- **PROBLEM DETAILS**
Rewrite the records from the line with "You are a computer-use agent." through the end of the records, replacing "warning triangle icon" with "alert triangle icon" and keeping everything else unchanged. Leave the pictures out of your answer.

- **DATASET RECORDS**
** START **

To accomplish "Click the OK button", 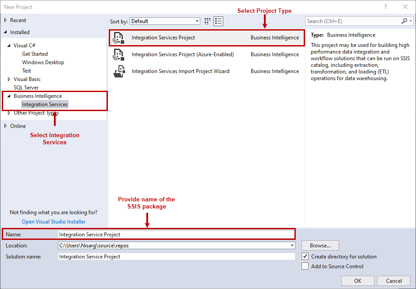I will [x=358, y=281].
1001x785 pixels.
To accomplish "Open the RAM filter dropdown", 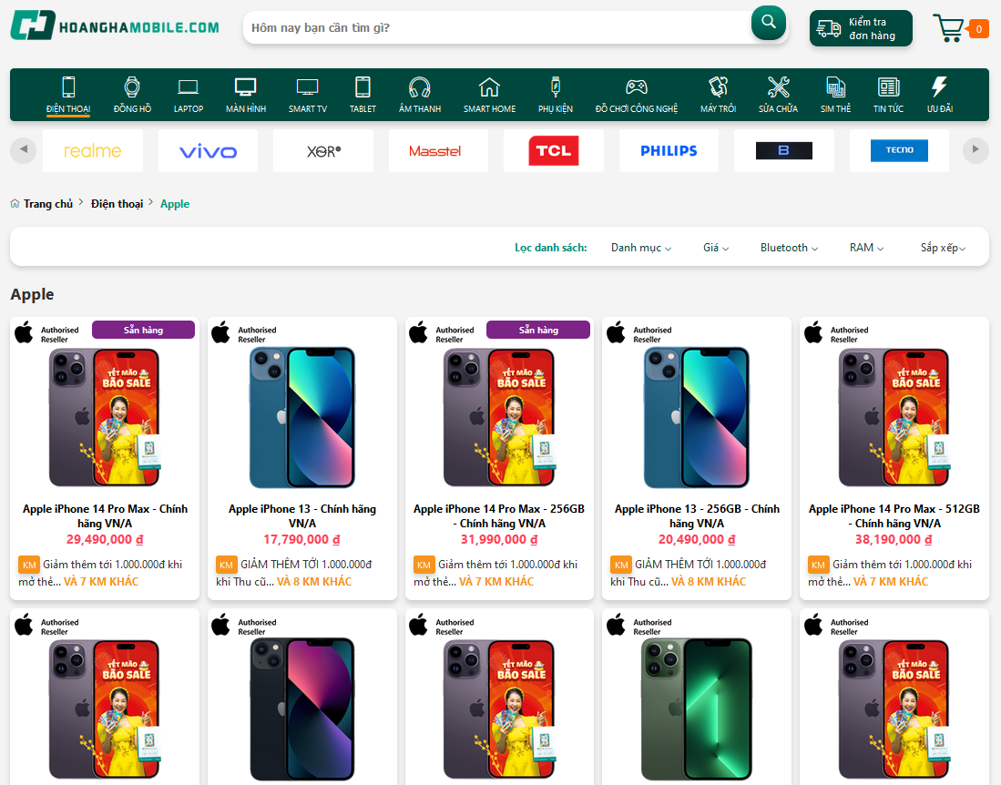I will (866, 248).
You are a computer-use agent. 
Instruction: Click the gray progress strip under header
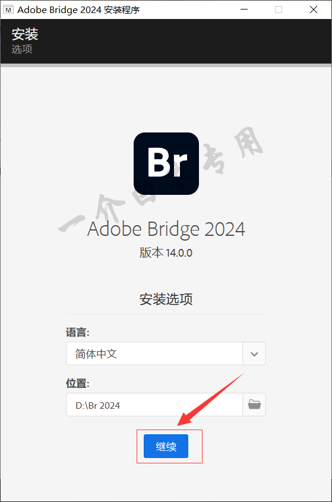pos(166,65)
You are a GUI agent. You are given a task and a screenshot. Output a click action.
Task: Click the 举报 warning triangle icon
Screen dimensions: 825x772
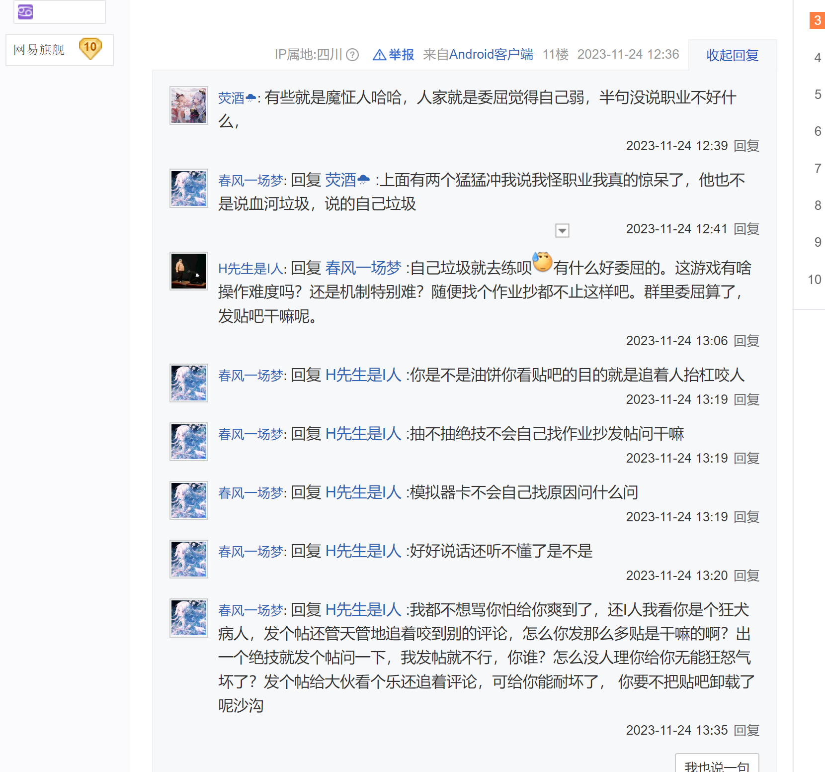point(379,55)
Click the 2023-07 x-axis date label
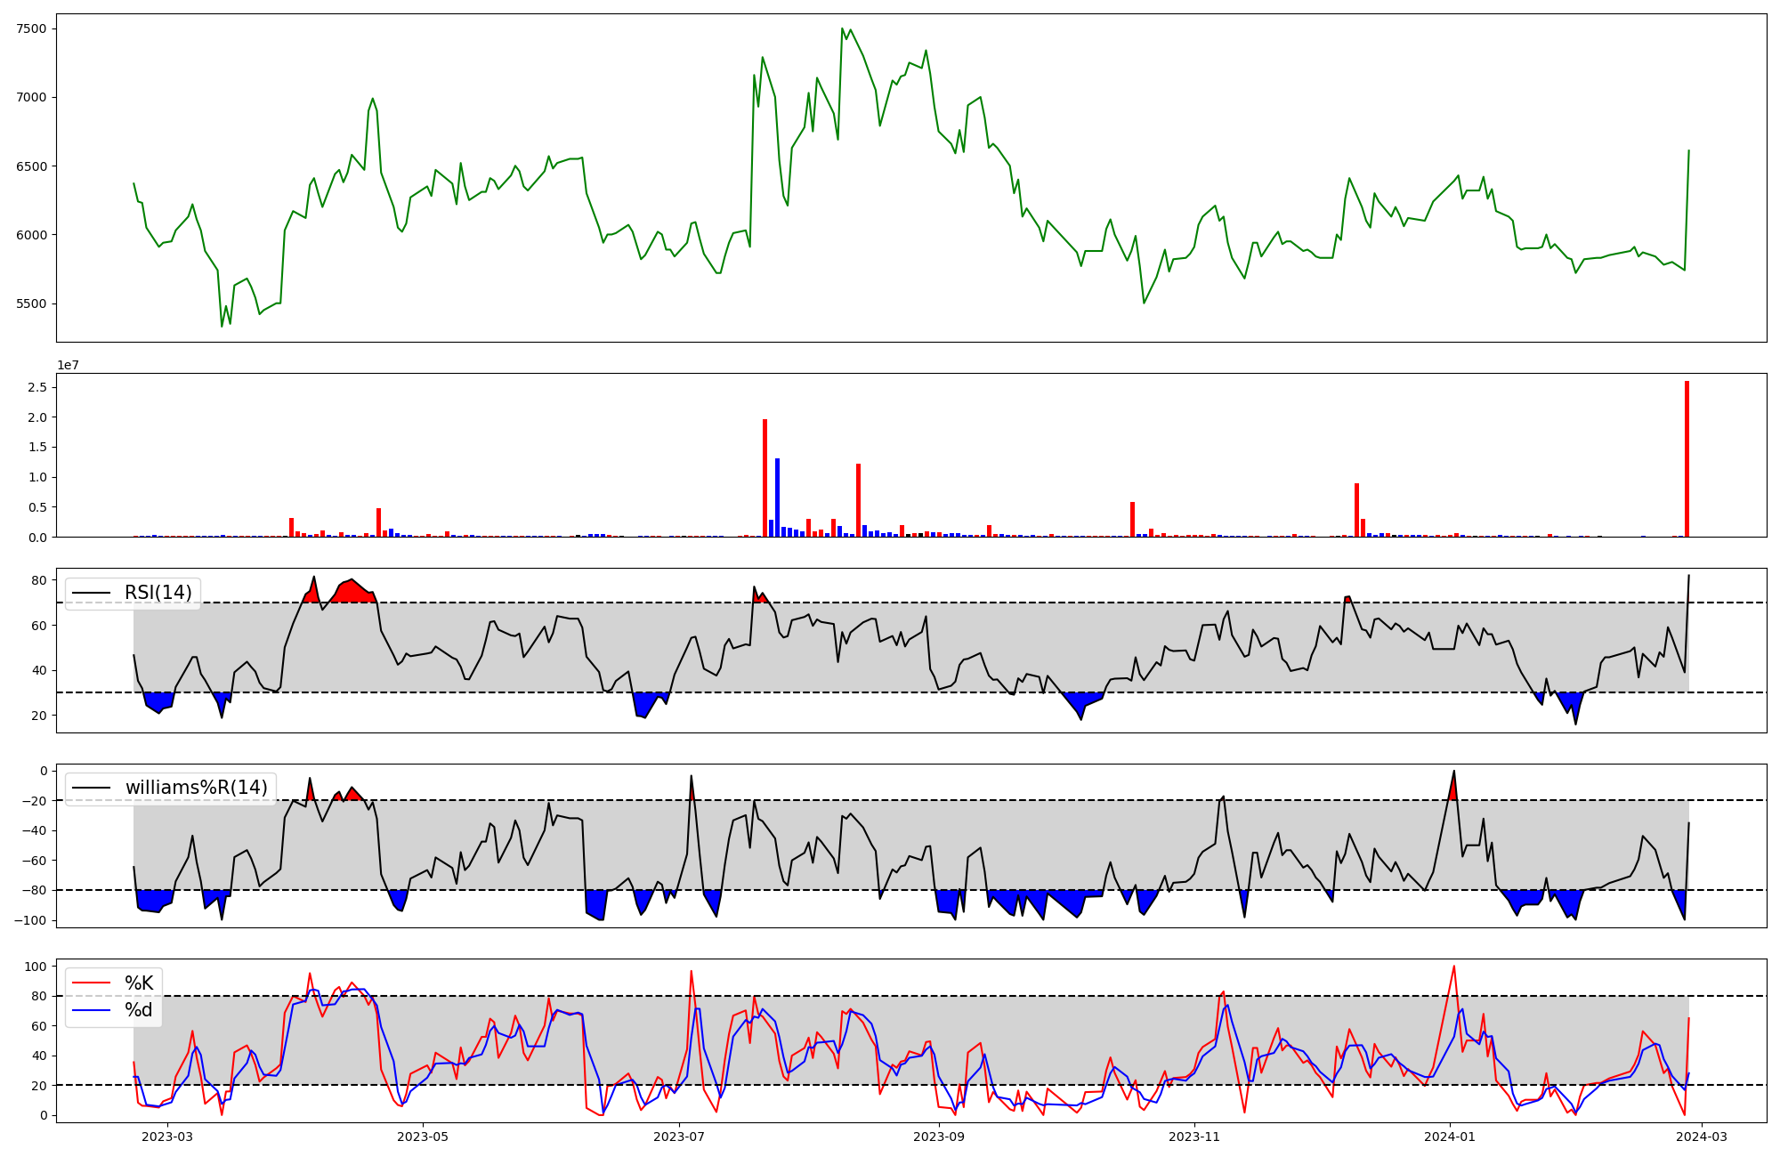This screenshot has width=1780, height=1157. tap(680, 1137)

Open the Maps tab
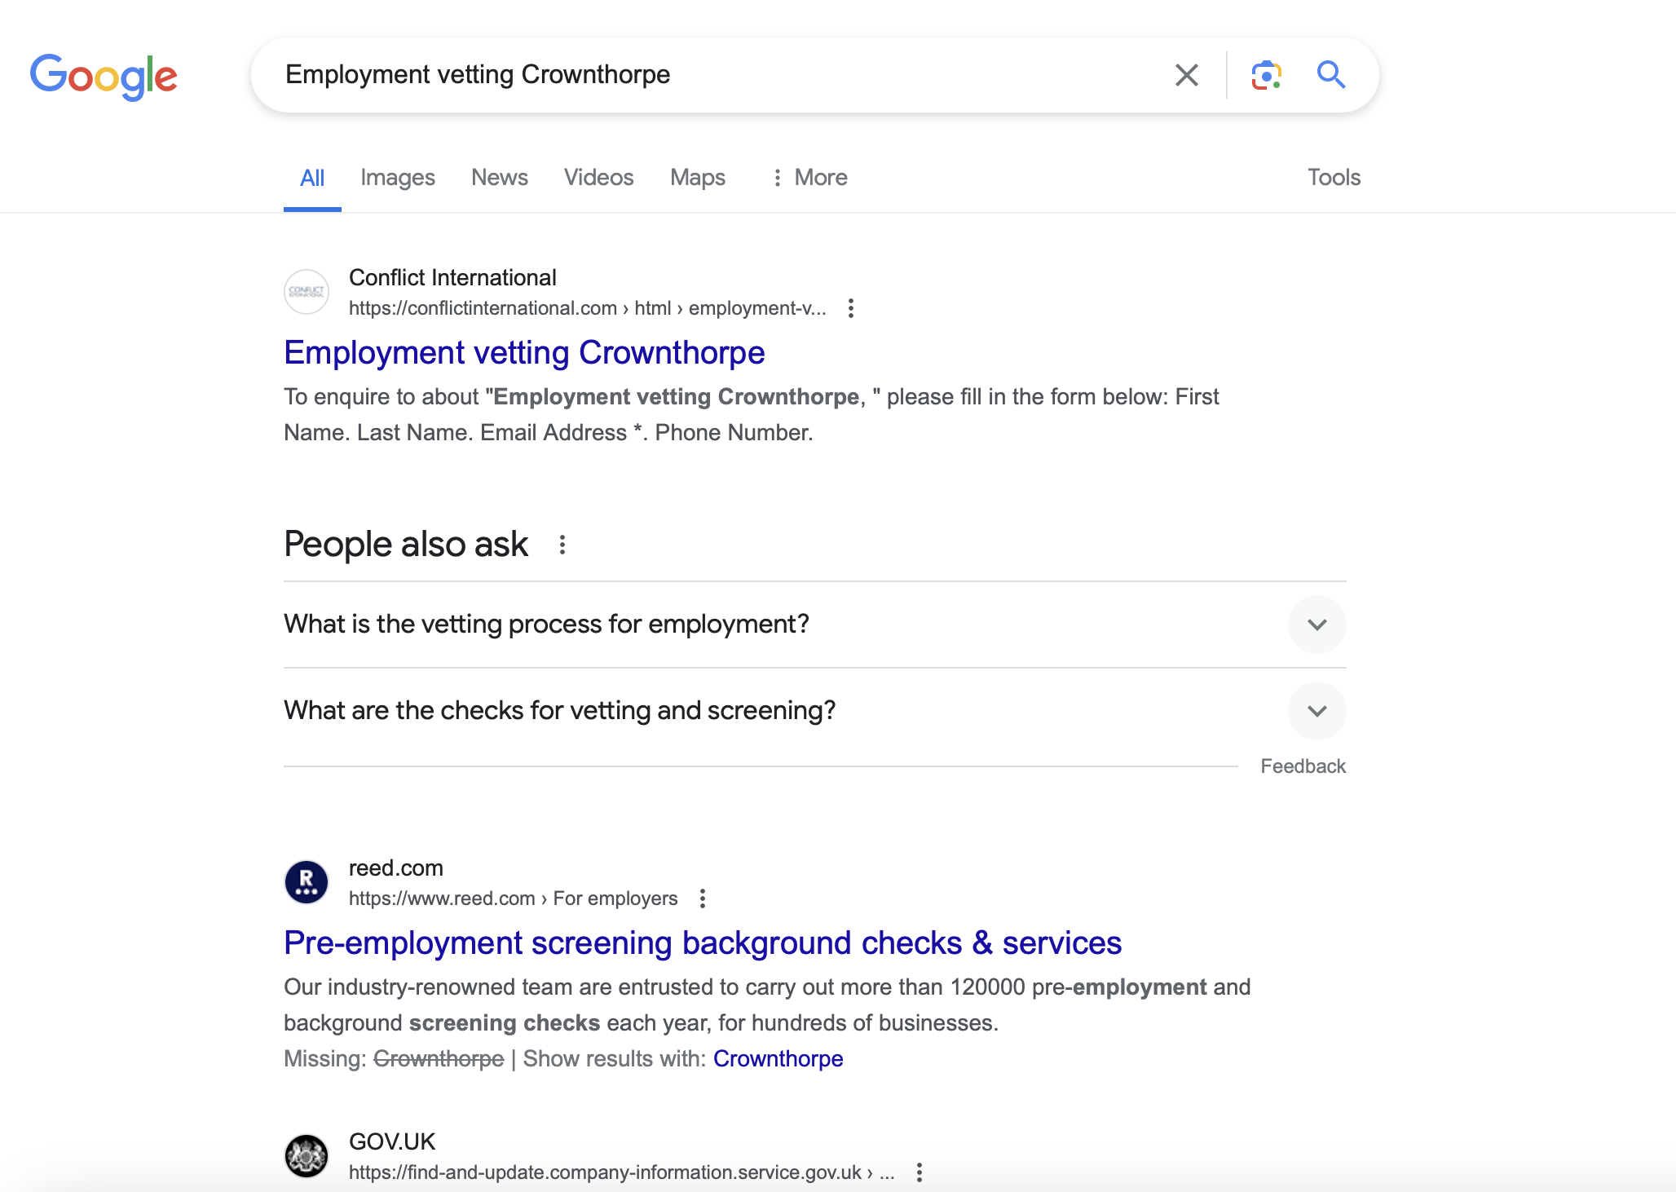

** END **

- **THE SOLUTION**
You are a computer-use agent. 
Instruction: Click the gray progress strip under header
pos(166,65)
You are a GUI agent. You are given a task and a screenshot. Output a click action.
Task: Click the 举报 alert triangle icon
Screen dimensions: 825x772
point(379,55)
Click the 2023-07 x-axis date label
This screenshot has width=1780, height=1157. tap(680, 1137)

Open the Maps tab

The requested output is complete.